*** Data for this exercise ***

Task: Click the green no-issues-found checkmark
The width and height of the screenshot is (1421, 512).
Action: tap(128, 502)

*** End of Data for this exercise ***
*** Data for this exercise ***

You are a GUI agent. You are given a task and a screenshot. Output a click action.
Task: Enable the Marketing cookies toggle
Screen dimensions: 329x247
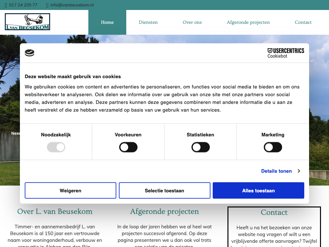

*** End of Data for this exercise ***

=== What the task requires ===
Starting at the line above that holds "You are a GUI" and ending at the line that holds "Screen dimensions: 329x247", transcribe each line exactly and include no other lines.

=== Answer section ===
You are a GUI agent. You are given a task and a screenshot. Output a click action.
Task: Enable the Marketing cookies toggle
Screen dimensions: 329x247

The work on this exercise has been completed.